Top of Records

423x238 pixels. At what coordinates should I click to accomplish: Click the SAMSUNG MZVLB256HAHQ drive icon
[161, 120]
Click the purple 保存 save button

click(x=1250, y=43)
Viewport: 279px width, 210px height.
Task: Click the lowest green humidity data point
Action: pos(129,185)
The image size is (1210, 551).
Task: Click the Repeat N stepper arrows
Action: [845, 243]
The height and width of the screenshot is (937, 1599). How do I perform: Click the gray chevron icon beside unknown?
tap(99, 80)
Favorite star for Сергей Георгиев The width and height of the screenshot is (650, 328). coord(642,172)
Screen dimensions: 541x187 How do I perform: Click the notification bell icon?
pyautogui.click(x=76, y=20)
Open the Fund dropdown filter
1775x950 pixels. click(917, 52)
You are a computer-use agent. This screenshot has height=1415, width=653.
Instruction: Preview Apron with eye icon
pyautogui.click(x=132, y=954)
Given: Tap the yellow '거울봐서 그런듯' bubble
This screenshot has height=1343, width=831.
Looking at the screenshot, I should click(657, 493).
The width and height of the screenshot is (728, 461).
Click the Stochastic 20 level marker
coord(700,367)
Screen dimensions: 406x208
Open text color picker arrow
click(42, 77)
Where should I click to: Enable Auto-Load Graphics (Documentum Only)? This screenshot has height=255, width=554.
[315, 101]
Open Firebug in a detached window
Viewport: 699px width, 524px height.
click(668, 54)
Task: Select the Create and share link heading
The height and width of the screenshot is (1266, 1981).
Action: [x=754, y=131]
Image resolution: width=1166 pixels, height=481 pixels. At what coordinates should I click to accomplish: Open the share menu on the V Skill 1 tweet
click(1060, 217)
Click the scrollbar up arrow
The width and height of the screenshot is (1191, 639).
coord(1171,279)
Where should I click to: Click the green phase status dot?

Bottom of Records

Work order.
What is needed is a word-for-word copy of all the entries.

Written solution.
423x238 pixels. At what coordinates should I click to accomplish: Click the SAMSUNG MZVLB256HAHQ drive icon
[161, 120]
Click the purple 保存 save button

click(x=1250, y=43)
Viewport: 279px width, 210px height.
Task: Click the lowest green humidity data point
Action: pos(129,185)
The image size is (1210, 551).
Task: Click the Repeat N stepper arrows
Action: [845, 243]
The height and width of the screenshot is (937, 1599). How do I perform: Click the gray chevron icon beside unknown?
tap(99, 80)
Favorite star for Сергей Георгиев The width and height of the screenshot is (650, 328). coord(642,172)
Screen dimensions: 541x187 How do I perform: Click the notification bell icon?
pyautogui.click(x=76, y=20)
Open the Fund dropdown filter
1775x950 pixels. click(917, 52)
You are a computer-use agent. This screenshot has height=1415, width=653.
Instruction: Preview Apron with eye icon
pyautogui.click(x=132, y=954)
Given: Tap the yellow '거울봐서 그런듯' bubble
This screenshot has height=1343, width=831.
Looking at the screenshot, I should click(657, 493).
The width and height of the screenshot is (728, 461).
Click the Stochastic 20 level marker
coord(700,367)
Screen dimensions: 406x208
Open text color picker arrow
click(42, 77)
Where should I click to: Enable Auto-Load Graphics (Documentum Only)? This screenshot has height=255, width=554.
[315, 101]
Open Firebug in a detached window
Viewport: 699px width, 524px height.
click(668, 54)
Task: Select the Create and share link heading
The height and width of the screenshot is (1266, 1981).
Action: [x=754, y=131]
Image resolution: width=1166 pixels, height=481 pixels. At what coordinates should I click to accomplish: Open the share menu on the V Skill 1 tweet
click(1060, 217)
Click the scrollbar up arrow
The width and height of the screenshot is (1191, 639).
coord(1171,279)
Where should I click to: Click the green phase status dot?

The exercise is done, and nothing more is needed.